*ТЕКСТ СТРАНИЦЫ:*
Может статься, что теперь, с отъездом генерал-губернатора, опять поднимутся разные воинственные слухи и будут раздуваться. Расследовать их справедливость будет в состоянии только один Карл Васильевич, как беспристрастный и стоящий у дел человек. Другие лица, и в том числе я, не будут для этого компетентны. Поэтому Карлу Васильевичу следовало бы, по моему мнению, не долго оставаться в Петербурге, а возвратиться поскорее в Ташкент. Впрочем, если бы случилось что-нибудь особенное, я тотчас же сообщу о нем Вашему превосходительству или Ник<олаю> Андр<еевичу> Ермакову 12.
С чувством глубокой преданности и истинного почтения имею честь быть Вашего превосходительства покорным слугой
Н. Петровский
№ 6
Ташкент. 22 мая 1873 г.
Милостивый государь Петр Николаевич.
В то время, как мы с нетерпением ждем окончания одного политического события на нашем западе, в Хиве, другое, едва ли не более важное, подвигается к нам с востока, со стороны Кашгара. По весьма достоверным известиям, много с неделю тому назад полученным, большая китайская армия пришла под Урумчи и после небольшого сражения, вне города, с войсками Якуб-бека 13, предводимыми его сыном и обратившимися в бегство, заняло Урумчи без боя. Затем китайские войска разделились: меньшая часть их отправилась по направлению к Кульдже и взяла Джинхо, а большая — овладела Турфаном и Карашаром. В главном все это совершенно верно; неверности могут быть только в подробностях. По получении этих известий до меня начали доходить слухи (базарные) об обложении Аксу и сильном смятении в Кашгаре. Говорят, что Якуб-бек прислал Худояр-хану огромные подарки с просьбою дать ему помощь войсками. Здешние кашгарцы насмешливо говорят мне, что дело походит на то, что Якуб-бек скоро приедет к вам чай пить, позаботьтесь о его содержании. Действительно, если Аксу будет взято, Якуб-бек вряд ли станет дожидаться исхода борьбы, и по всему вероятию убежит — разумеется к нам, ибо, кроме как к нам, бежать ему некуда.
На этом остановилось пока дело. Если Вашему превосходительству будет угодно знать все подробности этих, недавних событий, то я могу их сообщить Вам в следующий раз: беглецы из под Урумчи, которых мне не удалось повидать, проехали в Коканд и скоро возвратятся. Конечно мне, по моим здешним связям, они расскажут более, чем всякому другому русскому. [464]
О хивинских событиях 14 Вашему превосходительству, вероятно, известно более, чем мне. Но так как у Вас источники официальные, а в Средней Азии полезно знать и базарные слухи, то я скажу несколько слов о последних. Все туземцы, знающие халатинскую дорогу на Уч-Учаг, весьма положительно утверждают, как и о мин-булакской дороге, с которой наш отряд свернул, не доходя Тамды, что на этой (халатинской) дороге отряд к Аму-Дарье не выйдет, ибо при огромных песках, на этой дороге на расстоянии пяти переходов нет ни одного колодца. Живущий здесь секретарь Катта-тюри бухарского 15 Мирза-Юнус, говорит мне, что во время бегства их из Кермине в Хиву, они шли по этой дороге в числе 500 человек, зимой, и едва не умерли от жажды. Вчера приехавший из Бухары татарин принес известие, что русский отряд опять вблизи Бухары, если это так, то с дороги значит опять свернули. Это обстоятельство важно не по отношению к Хиве, а к Бухаре. В прошлый раз при движении из Аристан-бель-Кудука на Карагаты, в Бухаре было очень тревожно. Я знаю наверное, что жители хотели схватить эмира и вынести его навстречу русскому отряду, если он будет двигаться к Бухаре. Кажется, что и сам эмир знал это, ибо три дня не выходил из крепости (кремля) и тщательного запирался. Если отряд действительно свернул с дороги и близко от Бухары, то г. Кауфман будет иметь удовольствие получить в подарок Музаффар-Эддина 16.

*КОРОТКОЕ ЗАДАНИЕ A:*
Прибавьте 18 к каждой координате в ответах фрагмента перечня ниже, от строки с «You are a computer-use agent. The» до строки с «click(14, 308)» включительно. Приведите все строки этого фрагмента заново вместе с запросами.

*ДАННЫЕ ДЛЯ УПРАЖНЕНИЯ:*
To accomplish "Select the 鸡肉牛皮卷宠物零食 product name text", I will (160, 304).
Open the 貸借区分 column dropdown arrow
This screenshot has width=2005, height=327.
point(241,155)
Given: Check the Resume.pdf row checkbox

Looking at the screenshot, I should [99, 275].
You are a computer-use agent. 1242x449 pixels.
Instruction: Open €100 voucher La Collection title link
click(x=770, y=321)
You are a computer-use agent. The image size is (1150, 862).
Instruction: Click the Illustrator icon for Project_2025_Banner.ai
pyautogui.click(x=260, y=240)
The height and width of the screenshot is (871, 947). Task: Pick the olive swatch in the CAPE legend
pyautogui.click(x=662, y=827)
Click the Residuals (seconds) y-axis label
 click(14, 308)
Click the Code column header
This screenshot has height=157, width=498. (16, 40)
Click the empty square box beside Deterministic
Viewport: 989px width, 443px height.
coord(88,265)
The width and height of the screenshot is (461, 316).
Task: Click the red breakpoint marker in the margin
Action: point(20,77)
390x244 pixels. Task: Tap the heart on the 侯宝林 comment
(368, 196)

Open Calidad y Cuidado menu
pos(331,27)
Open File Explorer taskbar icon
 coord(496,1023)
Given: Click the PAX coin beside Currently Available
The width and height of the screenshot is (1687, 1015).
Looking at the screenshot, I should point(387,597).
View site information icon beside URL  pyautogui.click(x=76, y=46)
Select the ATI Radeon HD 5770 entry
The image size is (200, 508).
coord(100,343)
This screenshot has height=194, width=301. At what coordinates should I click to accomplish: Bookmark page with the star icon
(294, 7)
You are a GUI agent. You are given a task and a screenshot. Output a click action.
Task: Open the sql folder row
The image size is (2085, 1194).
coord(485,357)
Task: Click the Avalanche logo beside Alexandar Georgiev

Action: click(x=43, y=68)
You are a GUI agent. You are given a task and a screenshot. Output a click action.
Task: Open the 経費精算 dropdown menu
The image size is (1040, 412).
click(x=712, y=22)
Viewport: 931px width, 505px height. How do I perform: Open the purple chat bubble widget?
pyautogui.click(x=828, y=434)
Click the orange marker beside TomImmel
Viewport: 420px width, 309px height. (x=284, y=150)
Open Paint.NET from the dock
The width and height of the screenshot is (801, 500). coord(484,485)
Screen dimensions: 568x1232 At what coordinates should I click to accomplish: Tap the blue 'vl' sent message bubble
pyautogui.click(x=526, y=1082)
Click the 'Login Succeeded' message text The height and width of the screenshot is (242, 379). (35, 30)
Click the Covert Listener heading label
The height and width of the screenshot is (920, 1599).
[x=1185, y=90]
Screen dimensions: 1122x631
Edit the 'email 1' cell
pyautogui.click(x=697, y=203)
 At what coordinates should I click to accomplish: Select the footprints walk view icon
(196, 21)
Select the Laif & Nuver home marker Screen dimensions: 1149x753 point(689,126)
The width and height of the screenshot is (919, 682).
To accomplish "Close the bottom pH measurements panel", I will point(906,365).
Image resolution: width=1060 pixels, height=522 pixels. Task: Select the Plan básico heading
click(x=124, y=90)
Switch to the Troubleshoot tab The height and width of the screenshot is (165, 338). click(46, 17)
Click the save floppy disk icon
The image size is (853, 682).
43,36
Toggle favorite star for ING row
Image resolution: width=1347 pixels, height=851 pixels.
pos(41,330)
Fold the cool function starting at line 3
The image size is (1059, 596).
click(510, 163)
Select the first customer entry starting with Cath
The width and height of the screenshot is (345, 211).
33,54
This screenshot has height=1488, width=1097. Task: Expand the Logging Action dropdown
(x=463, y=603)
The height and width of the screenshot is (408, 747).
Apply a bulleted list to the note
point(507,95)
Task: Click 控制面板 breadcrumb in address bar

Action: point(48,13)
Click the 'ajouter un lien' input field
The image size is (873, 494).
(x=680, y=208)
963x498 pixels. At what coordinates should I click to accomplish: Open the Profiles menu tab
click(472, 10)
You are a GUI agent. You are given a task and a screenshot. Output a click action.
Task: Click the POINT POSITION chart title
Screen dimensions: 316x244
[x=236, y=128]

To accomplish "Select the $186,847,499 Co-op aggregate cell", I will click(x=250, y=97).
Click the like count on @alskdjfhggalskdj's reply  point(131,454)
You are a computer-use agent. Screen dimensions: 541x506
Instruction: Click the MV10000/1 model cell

*КОРОТКОЕ ЗАДАНИЕ B:*
Переведите на английский предложение из текста страницы: «Другие лица, и в том числе я, не будут для этого компетентны».

*РЕЗУЛЬТАТ УПРАЖНЕНИЯ A:*
You are a computer-use agent. The image size is (1150, 862).
Instruction: Click the Illustrator icon for Project_2025_Banner.ai
pyautogui.click(x=278, y=258)
The height and width of the screenshot is (871, 947). Task: Pick the olive swatch in the CAPE legend
pyautogui.click(x=680, y=845)
Click the Residuals (seconds) y-axis label
 click(32, 326)

*РЕЗУЛЬТАТ УПРАЖНЕНИЯ B:*
Other persons, myself included, will not be competent for this.